**Exercise directions**
Retype the records below from their first line through the line containing "Click the Gesamtsumme 161,52 € value", and include nothing else.
═════ Data excerpts ═════
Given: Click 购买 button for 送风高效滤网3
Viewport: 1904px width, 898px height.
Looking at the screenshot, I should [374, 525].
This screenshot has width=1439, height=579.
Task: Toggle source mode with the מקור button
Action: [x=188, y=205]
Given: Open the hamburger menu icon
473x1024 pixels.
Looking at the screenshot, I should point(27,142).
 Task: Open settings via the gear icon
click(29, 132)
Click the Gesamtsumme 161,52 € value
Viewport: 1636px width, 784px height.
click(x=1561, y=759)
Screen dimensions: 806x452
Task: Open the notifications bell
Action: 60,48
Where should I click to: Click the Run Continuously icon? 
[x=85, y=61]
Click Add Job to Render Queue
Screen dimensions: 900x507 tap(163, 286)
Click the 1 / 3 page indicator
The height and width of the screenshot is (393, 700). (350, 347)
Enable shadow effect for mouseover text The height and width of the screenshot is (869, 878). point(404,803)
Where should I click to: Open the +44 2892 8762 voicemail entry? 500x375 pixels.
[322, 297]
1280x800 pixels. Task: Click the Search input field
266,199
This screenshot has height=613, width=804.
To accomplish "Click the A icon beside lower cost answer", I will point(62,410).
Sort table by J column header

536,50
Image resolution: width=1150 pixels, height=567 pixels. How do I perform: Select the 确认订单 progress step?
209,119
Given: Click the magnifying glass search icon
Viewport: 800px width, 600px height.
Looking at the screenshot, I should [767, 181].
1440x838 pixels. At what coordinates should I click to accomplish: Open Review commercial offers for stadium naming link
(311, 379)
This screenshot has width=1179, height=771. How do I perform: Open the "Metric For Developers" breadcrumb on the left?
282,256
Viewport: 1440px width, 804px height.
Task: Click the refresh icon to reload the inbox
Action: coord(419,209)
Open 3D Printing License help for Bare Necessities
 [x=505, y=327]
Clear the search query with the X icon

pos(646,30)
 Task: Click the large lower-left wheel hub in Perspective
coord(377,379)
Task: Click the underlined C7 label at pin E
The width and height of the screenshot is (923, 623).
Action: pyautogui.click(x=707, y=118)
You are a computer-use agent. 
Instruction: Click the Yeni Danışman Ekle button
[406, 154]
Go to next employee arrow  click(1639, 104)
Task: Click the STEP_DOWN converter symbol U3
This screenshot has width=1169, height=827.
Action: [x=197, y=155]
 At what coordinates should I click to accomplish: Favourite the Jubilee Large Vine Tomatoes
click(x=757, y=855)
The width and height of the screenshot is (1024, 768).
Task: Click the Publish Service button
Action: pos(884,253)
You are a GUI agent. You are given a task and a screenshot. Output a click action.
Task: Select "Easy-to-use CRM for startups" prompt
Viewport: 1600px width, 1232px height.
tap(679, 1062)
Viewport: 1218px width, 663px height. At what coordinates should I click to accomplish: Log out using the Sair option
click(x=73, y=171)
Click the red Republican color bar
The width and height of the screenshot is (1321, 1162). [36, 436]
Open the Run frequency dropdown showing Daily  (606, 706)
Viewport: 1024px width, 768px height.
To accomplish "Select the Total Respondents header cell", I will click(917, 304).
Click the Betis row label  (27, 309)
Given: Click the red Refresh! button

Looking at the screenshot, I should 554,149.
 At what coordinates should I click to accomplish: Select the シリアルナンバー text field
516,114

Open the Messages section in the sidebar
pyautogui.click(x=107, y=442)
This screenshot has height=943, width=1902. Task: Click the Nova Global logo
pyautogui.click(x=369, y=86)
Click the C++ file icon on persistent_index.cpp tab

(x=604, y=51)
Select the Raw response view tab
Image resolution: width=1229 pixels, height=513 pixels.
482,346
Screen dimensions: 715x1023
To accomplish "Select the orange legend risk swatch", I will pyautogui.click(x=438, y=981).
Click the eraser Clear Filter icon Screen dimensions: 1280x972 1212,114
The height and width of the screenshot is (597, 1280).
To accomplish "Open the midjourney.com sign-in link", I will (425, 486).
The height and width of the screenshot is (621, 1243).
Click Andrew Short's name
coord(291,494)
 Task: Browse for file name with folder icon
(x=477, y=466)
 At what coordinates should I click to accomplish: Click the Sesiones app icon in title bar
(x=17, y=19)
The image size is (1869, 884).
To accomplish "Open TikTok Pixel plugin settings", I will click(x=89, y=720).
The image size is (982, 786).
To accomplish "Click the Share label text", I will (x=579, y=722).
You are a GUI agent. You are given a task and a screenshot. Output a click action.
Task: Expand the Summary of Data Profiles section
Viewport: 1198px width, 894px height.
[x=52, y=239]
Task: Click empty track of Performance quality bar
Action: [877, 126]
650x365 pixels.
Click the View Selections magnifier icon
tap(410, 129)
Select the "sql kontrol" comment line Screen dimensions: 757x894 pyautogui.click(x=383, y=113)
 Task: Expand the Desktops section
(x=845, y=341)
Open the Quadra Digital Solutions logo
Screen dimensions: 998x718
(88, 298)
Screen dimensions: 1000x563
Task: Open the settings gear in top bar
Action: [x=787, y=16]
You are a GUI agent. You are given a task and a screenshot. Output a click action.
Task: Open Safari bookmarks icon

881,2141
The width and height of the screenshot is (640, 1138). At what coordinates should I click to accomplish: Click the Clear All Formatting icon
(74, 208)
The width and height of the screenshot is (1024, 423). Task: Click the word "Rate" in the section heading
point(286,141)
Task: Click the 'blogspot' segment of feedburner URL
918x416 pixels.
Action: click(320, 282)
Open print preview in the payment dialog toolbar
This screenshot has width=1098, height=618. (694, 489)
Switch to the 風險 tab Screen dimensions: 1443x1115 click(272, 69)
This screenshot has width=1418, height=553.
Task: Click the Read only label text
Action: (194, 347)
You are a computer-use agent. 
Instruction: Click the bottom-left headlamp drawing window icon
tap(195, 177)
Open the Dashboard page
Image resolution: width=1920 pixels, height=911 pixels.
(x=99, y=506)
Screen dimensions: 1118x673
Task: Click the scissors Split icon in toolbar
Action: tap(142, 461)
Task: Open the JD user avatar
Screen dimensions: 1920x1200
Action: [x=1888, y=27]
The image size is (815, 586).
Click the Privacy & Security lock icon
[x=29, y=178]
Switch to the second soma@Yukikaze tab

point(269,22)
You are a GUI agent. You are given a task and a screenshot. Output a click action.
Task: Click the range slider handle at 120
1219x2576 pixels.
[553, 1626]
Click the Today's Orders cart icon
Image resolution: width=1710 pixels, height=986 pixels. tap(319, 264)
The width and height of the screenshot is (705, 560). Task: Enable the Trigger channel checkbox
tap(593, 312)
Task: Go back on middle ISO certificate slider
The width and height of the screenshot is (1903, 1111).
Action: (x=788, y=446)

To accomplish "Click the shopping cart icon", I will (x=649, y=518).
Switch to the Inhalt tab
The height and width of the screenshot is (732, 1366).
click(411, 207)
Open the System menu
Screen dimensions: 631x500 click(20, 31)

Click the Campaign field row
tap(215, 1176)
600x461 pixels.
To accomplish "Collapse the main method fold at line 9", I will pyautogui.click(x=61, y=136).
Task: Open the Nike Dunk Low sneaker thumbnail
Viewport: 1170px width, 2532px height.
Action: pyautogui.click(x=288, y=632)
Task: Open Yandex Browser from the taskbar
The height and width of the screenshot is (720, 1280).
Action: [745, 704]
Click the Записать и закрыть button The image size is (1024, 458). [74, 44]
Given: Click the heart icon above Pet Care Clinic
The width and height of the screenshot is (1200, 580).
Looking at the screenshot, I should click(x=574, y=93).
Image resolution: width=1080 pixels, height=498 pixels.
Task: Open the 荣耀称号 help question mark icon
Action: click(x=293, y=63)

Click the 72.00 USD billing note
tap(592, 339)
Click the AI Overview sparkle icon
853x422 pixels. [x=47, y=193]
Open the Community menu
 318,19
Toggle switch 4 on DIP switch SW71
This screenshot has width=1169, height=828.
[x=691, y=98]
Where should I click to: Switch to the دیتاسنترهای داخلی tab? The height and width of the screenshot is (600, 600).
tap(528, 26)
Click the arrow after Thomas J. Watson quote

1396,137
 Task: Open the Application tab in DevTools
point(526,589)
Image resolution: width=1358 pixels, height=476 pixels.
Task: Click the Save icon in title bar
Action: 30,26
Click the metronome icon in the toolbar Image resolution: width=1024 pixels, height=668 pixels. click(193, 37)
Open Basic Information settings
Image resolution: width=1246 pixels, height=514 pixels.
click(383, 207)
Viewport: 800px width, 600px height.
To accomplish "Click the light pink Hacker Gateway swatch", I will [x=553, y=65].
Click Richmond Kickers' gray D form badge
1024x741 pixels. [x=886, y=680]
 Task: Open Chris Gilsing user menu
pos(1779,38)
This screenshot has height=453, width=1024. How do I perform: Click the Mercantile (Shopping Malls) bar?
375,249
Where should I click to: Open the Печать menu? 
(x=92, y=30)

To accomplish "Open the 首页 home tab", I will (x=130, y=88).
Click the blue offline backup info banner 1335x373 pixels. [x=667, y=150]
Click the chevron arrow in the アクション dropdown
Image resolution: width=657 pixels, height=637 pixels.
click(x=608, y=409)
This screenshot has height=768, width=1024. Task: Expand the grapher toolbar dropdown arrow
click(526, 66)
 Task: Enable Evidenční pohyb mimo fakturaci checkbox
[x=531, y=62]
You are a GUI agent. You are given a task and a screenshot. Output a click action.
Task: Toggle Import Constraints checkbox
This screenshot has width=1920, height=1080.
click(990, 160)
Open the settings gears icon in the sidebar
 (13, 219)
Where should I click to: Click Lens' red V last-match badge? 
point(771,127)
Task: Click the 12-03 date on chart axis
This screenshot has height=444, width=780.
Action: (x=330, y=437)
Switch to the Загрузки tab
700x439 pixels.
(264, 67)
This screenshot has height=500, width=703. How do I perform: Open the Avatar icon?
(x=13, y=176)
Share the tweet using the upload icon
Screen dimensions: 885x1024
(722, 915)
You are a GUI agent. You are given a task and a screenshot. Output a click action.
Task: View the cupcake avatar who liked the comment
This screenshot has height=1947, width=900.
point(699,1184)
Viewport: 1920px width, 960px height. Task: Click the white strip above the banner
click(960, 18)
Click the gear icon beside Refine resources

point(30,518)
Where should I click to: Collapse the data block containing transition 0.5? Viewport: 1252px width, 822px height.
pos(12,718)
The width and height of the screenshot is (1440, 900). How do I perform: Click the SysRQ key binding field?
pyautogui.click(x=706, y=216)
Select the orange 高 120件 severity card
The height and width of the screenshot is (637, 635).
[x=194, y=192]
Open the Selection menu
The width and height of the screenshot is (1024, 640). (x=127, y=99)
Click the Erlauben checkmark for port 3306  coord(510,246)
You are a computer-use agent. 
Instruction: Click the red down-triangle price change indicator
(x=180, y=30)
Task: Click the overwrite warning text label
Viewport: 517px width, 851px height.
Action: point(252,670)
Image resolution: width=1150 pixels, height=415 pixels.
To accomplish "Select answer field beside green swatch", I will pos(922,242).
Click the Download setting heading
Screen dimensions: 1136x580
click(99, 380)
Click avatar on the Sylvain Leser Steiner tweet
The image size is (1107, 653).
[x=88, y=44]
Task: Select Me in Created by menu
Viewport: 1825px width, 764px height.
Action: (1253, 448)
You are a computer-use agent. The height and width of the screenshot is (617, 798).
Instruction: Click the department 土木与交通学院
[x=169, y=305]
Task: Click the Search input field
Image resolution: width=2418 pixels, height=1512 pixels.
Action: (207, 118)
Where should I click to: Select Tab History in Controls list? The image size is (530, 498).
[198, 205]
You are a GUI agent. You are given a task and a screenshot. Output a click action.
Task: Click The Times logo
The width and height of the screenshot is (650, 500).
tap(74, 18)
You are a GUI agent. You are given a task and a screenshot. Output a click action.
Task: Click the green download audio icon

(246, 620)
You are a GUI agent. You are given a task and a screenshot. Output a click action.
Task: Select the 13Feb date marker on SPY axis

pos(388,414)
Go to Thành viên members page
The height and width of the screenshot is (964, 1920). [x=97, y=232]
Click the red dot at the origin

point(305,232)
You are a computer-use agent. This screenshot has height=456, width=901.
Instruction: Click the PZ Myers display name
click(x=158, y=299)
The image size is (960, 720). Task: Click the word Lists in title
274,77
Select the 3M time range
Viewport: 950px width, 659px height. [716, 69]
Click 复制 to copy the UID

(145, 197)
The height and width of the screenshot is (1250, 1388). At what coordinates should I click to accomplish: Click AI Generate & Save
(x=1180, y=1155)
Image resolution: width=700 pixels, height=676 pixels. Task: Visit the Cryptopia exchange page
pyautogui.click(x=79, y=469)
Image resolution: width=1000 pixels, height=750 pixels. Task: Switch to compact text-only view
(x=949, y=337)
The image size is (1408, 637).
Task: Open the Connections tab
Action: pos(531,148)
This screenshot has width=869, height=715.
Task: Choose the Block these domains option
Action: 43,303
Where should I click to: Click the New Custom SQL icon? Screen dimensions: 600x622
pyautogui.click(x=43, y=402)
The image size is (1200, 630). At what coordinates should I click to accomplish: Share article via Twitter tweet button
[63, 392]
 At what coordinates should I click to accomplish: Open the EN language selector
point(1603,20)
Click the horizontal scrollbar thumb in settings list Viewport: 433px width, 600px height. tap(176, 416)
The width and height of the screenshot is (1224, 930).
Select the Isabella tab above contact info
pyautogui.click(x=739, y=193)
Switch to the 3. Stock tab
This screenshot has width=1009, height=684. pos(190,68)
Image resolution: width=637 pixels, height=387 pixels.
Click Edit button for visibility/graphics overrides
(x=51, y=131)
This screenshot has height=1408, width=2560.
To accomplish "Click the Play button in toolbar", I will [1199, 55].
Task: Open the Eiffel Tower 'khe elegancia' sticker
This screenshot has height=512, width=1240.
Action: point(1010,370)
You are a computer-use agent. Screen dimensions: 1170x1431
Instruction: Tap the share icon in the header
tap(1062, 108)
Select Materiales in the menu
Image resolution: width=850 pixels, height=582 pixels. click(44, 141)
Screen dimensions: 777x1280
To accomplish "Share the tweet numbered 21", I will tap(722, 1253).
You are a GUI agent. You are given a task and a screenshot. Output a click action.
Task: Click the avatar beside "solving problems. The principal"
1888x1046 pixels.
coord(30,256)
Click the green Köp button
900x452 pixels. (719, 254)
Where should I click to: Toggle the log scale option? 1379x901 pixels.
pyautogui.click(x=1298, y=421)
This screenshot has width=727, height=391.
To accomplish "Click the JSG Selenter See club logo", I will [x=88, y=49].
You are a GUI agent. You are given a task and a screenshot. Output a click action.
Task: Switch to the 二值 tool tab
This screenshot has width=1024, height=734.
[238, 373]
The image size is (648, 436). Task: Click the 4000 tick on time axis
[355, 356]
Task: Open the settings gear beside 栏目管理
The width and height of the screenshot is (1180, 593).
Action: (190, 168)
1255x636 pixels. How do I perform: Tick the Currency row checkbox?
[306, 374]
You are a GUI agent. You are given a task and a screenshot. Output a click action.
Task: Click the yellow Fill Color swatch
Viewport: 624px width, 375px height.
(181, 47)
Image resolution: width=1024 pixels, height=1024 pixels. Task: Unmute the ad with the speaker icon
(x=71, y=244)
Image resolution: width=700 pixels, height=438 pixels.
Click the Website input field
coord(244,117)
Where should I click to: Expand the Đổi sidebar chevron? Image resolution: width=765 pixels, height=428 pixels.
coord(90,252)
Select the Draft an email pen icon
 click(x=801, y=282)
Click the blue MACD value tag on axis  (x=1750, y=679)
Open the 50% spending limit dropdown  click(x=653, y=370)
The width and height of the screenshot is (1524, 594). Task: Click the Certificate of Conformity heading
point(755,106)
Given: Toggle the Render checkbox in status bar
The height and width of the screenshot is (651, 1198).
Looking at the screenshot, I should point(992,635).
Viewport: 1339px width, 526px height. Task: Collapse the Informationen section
═════
**Answer to this task**
Given: Click 购买 button for 送风高效滤网3
Viewport: 1904px width, 898px height.
Looking at the screenshot, I should [374, 525].
This screenshot has width=1439, height=579.
Task: Toggle source mode with the מקור button
Action: [x=188, y=205]
Given: Open the hamburger menu icon
473x1024 pixels.
Looking at the screenshot, I should point(27,142).
 Task: Open settings via the gear icon
click(29, 132)
Click the Gesamtsumme 161,52 € value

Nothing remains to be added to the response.